Regarding her visit to Athens, we keep three positives: First of all, her reference to the self-evident Greek sovereignty of the islands, a remark that nevertheless has its importance, just like the support for Turkey without asterisks. In the fact that he spoke of solidarity, which in the past Germany had not shown in times of crisis towards Greece (debt crisis, immigration, Turkey). And it is also worth pointing out the fact that both Turkey and Greece with their diplomacy have started to produce a positive result for us, that is to say that foreign officials, like Burbok, are finding analogies in the attitude of the behavior of Russia with that of Turkey.

This offers Greece an important argument: Every time Turkey moves in a revisionist way against us, we can compare its behavior with what is happening in Ukraine from Putin’s side, so that our argument becomes more understandable to our partners. But under conditions, this could also have a continuation, with the adoption by our partners of a different attitude towards Turkey regarding the equipment of the latter.

In the issue of war reparations, without having spectacular results, the Greek side has decided to exhaust the country’s legal possibilities. To the question of some whether the timing is appropriate, the answer is that it never is and always will be. It will never be because there will always be some issue in which Greece will seek Germany’s support, and it will always be topical because some satisfaction of a permanent Greek demand has not occurred. Ultimately, Berlin’s stance on fiscal discipline or aid packages is not going to change because Athens is demanding war reparations.

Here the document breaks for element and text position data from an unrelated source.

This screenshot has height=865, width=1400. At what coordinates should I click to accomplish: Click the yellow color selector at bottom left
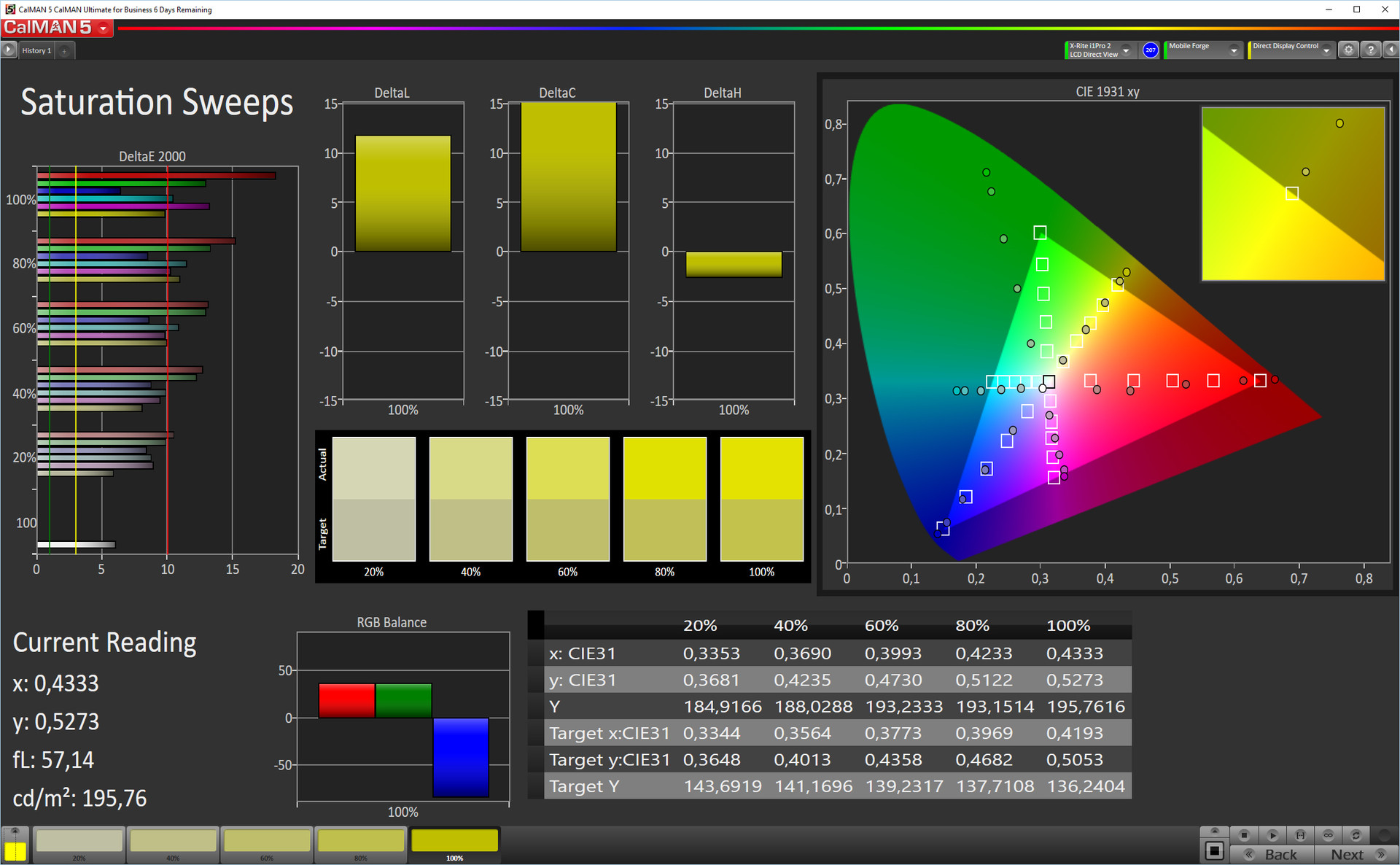(x=15, y=850)
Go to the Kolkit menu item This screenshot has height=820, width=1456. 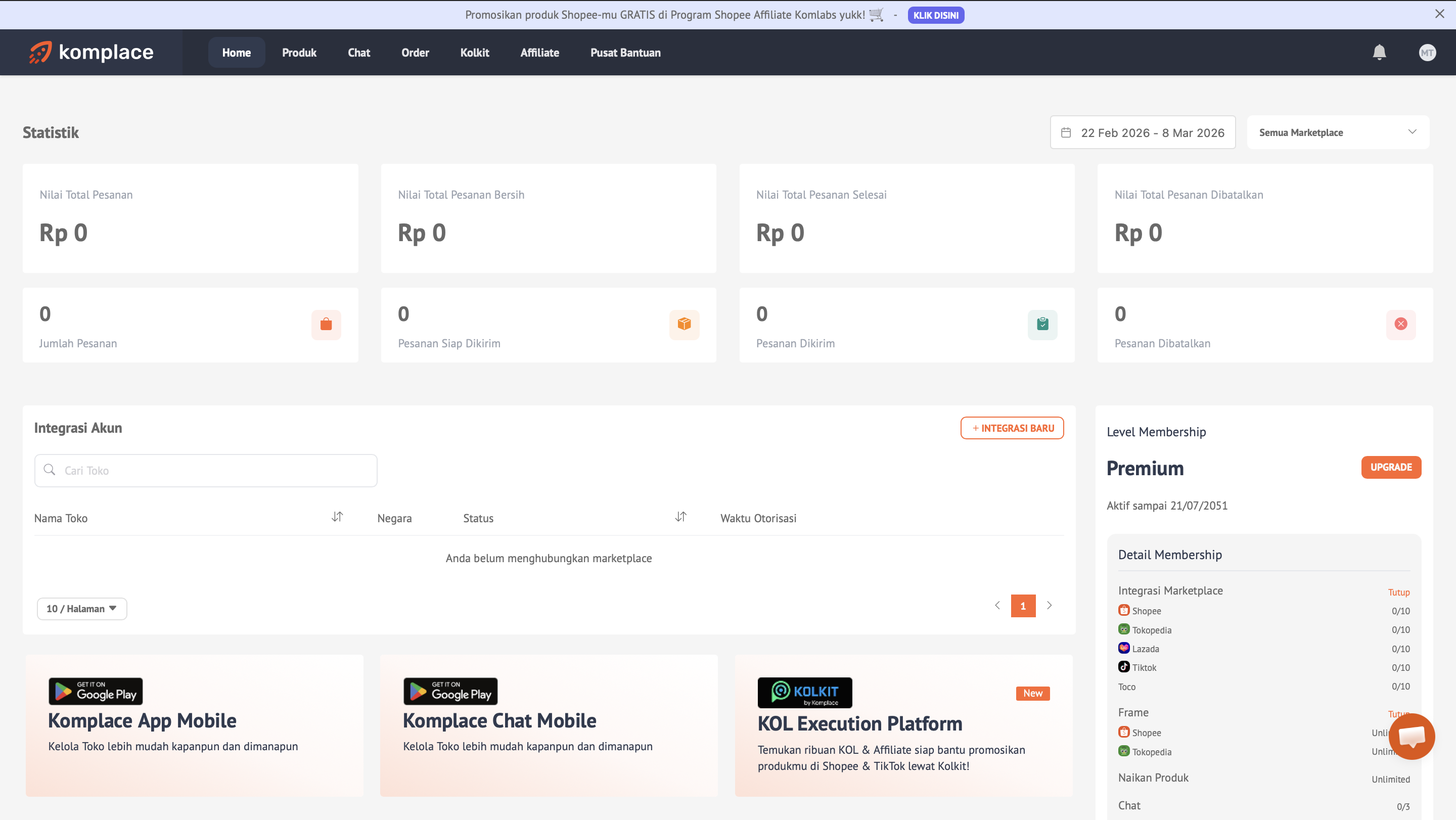tap(474, 53)
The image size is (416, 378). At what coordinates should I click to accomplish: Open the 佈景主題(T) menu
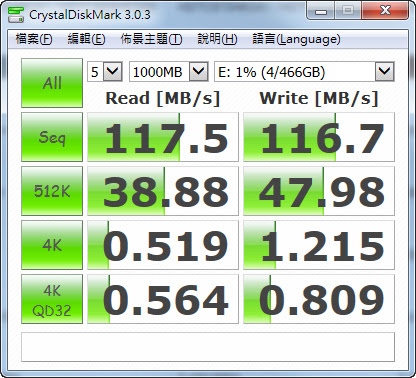[x=151, y=39]
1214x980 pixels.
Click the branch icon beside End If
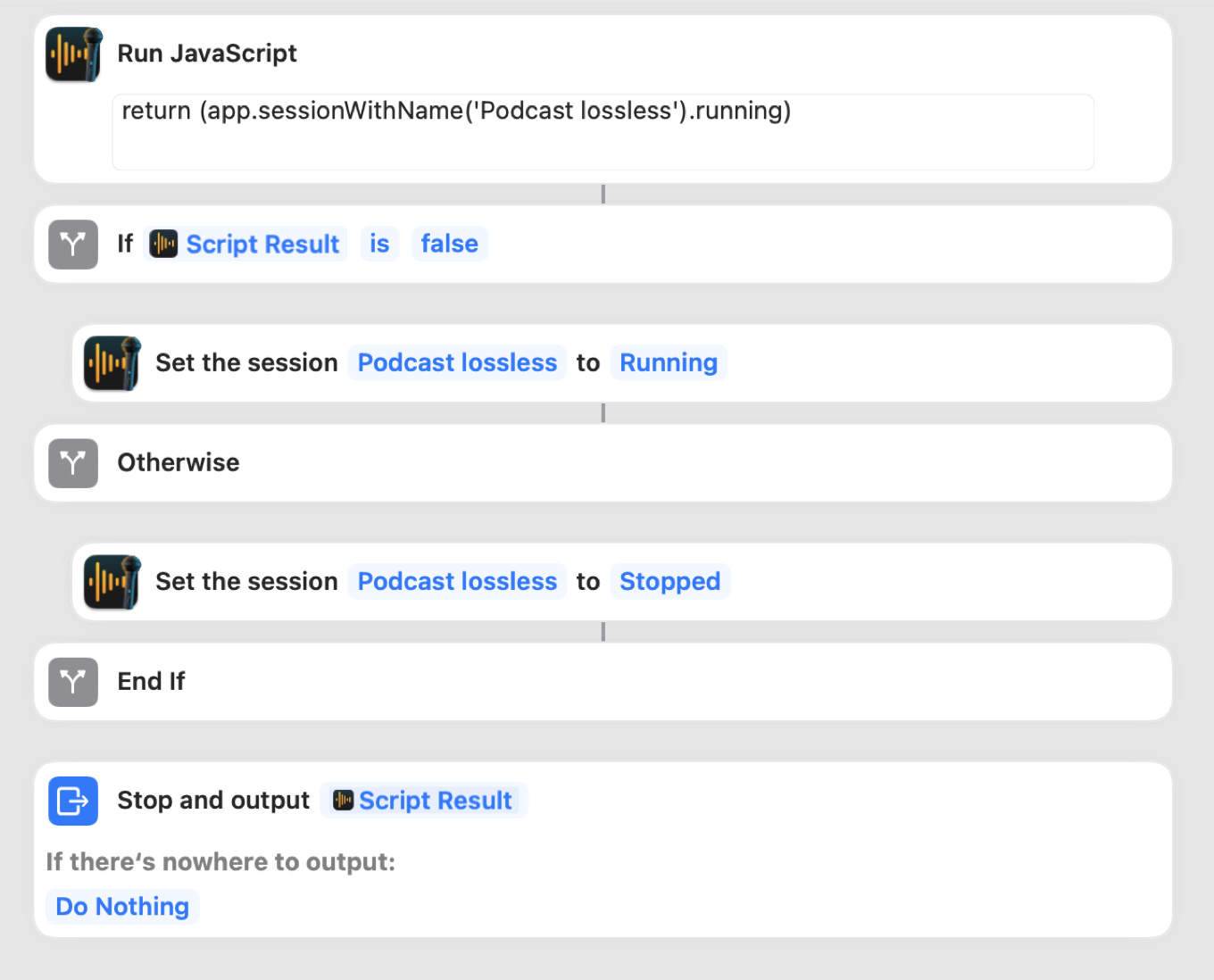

In armaments, the Greens as an opposition had requested the blocking of the supply of submarines to Turkey, but since they entered the government they have not made the slightest mention. Let’s be realistic: Germany is not going to back down on selling the six submarines to Turkey. The interests are very big, these are German shipbuilding contracts, Ankara is a very good customer and besides there are no other prospective buyers.

However, as Turkey’s behavior increasingly resembles that of Russia, the concern should grow – and we should point it out – as to whether defense cooperation with Turkey, in addition to the economic benefits, will not strengthen its destabilizing effects. actions in the field.

That’s the data. There is value, however, in keeping the German differentiation vis-à-vis Turkey on the issues of the rule of law and human rights. This is important, but not drastic, but no one should expect overnight that the German policy of appeasement towards Ankara will change, which has largely failed. Germany has a “special relationship” with Turkey.

The Turkish community in Germany which numbers 3.5-4 million and many of them now vote, the large number of German companies operating in Turkey with a very strong footprint (over 6.5 thousand), the defense cooperation, as of course the immigration, because of which after 2015 Berlin was even more hesitant towards Ankara.

Let us not be under the illusion that German policy towards Turkey will change drastically. If that ever happens, which I’m not optimistic it will, it’s not going to happen overnight.

The only serious prospect in which we can invest is for Berlin’s appeasement policy towards Ankara to be enriched with strong doses of principled politics. Like the one invoked on Friday by Burbok to Turkey, which was not so emphatically the case in previous years.

A principled policy that not only does not allow transactional diplomacy to work, but also adds a principled strand, is not only about democracy, the rule of law and human rights. The policy of the authorities must concern – and we must make it concern – Turkey’s behavior towards other member states, such as Greece and Cyprus.

And a very good argument to support our position is what is happening in Ukraine and how Germany, with the policy it has followed in recent years, and the great interdependencies it has created with Moscow, has fed the Russian bear.